For a protocol that produces a specific type:

pub type Parser is protocol {
type Output;
fn parse(&self, input: &Text) -> Result<Self.Output, ParseError>;
}

type IntParser is ();

implement Parser for IntParser {
type Output = Int;
fn parse(&self, input: &Text) -> Result<Int, ParseError> {
input.trim().parse_int().ok_or(ParseError.InvalidInt)
}
}

Self.Output in the signature references the implementer's chosen type. Using IntParser.parse("42") gives you Result<Int, ParseError> — the type system propagates the choice.

Step 10 — Generic associated types (GATs)

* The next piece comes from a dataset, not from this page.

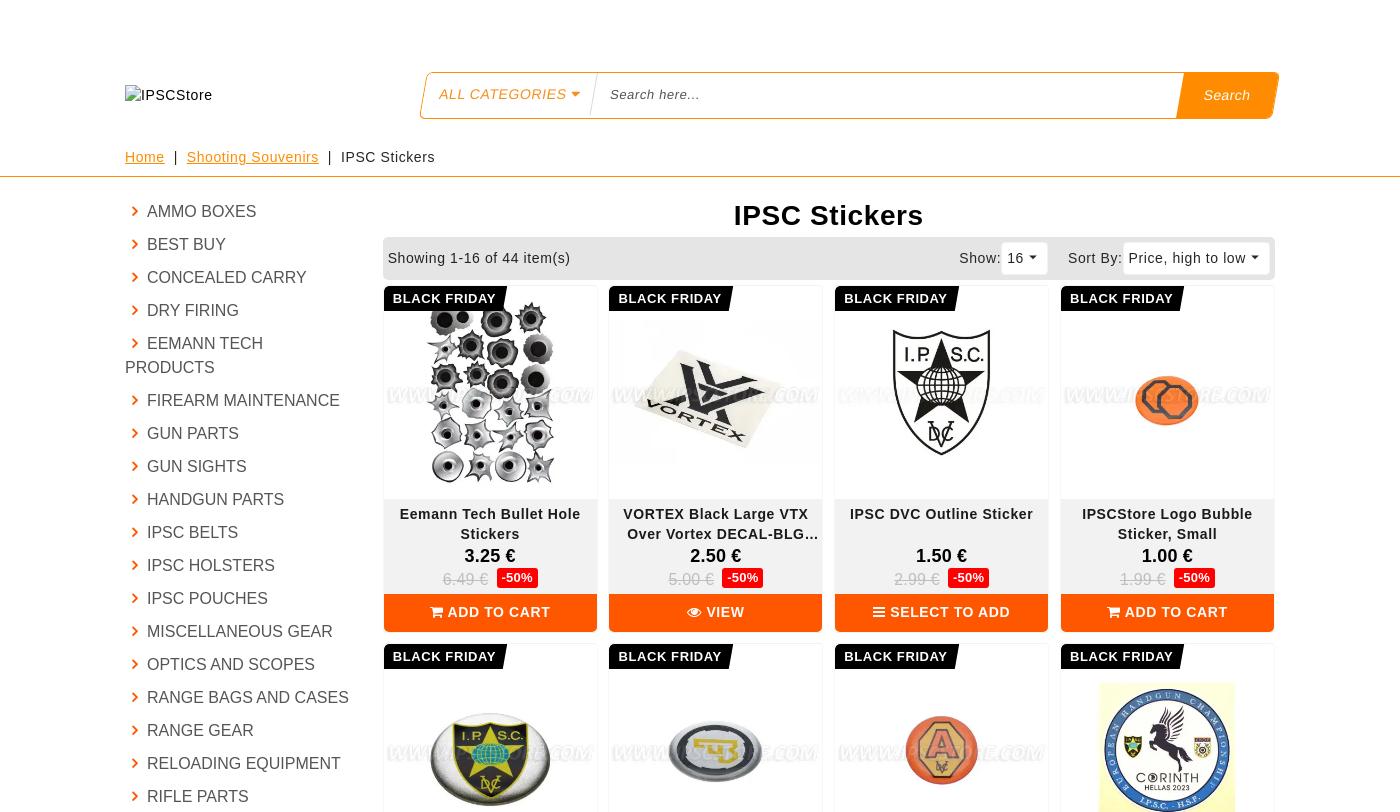 The width and height of the screenshot is (1400, 812). Describe the element at coordinates (1193, 22) in the screenshot. I see `'My Cart'` at that location.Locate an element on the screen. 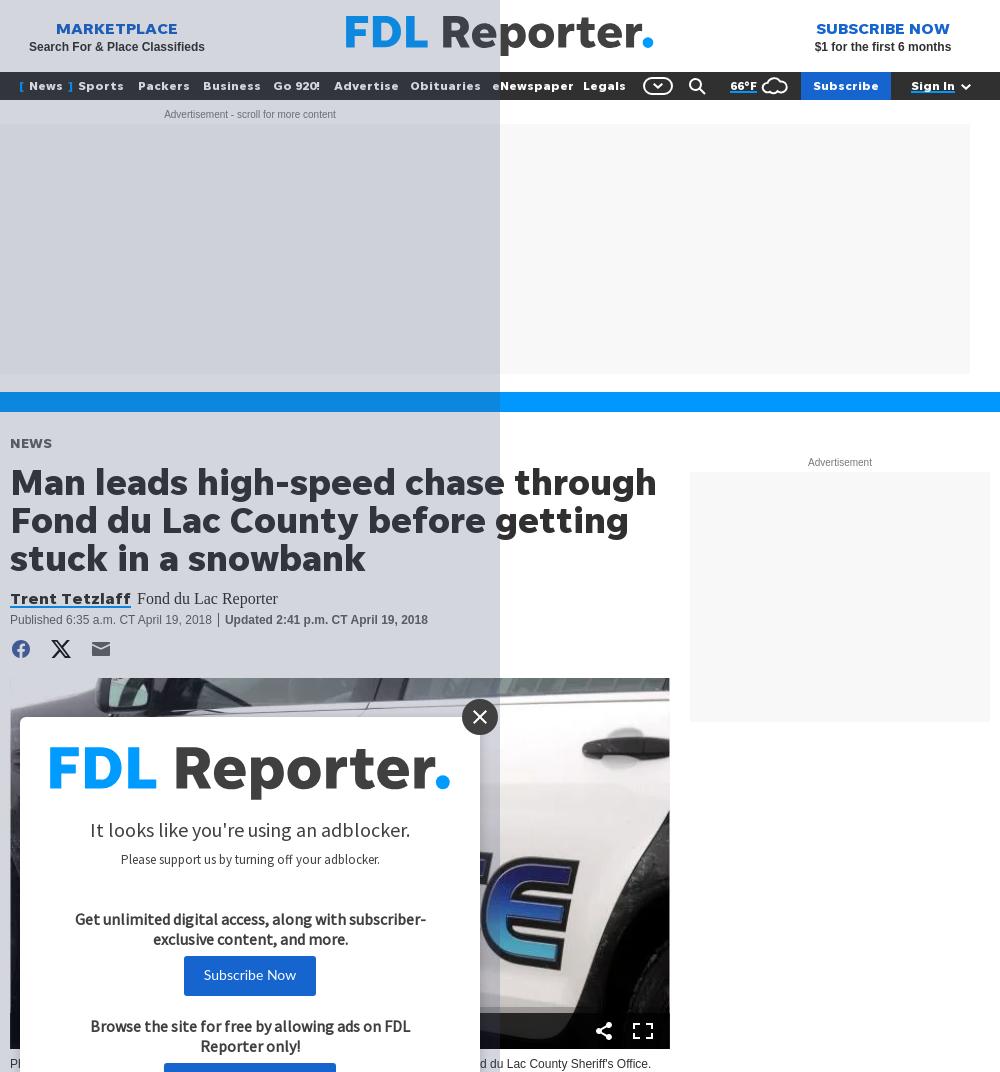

An associated type can itself take parameters:

pub type Iterable is protocol {
type Iter<'a>;
fn iter<'a>(&'a self) -> Self.Iter<'a>;
}

GATs are essential for lending iterators and for higher-kinded abstractions. See language/protocols.

Step 11 — Specialisation

For types where a more specific implementation is faster, use @specialize:

@specialize
implement Serialize for List<Byte> {
fn write(&self, out: &mut SerializeBuf) {
(self.len() as Int).write(out);
out.push_bytes(self.as_slice()); // single memcpy, no per-item call
}
}

The generic implement<T: Serialize> for List<T> still works for List<Int> or List<Text>; the compiler uses the specialised version only for List<Byte>.

What you built

A minimal but real serialisation framework:

  • Serialize / Deserialize protocols.
  • Implementations for primitives, tuples, List<T>.
  • @derive(Serialize) on user types.
  • Serde as a marker protocol extending both.
  • Associated types (Parser.Output).
  • Specialisation for List<Byte>.

And along the way, you've seen:

  • Protocol definitions and implementations.
  • Generic parameters bounded by protocols.
  • Protocol extension with extends.
  • Recursive protocol calls (Text calls the Int impl).
  • Derive machinery via @derive(...).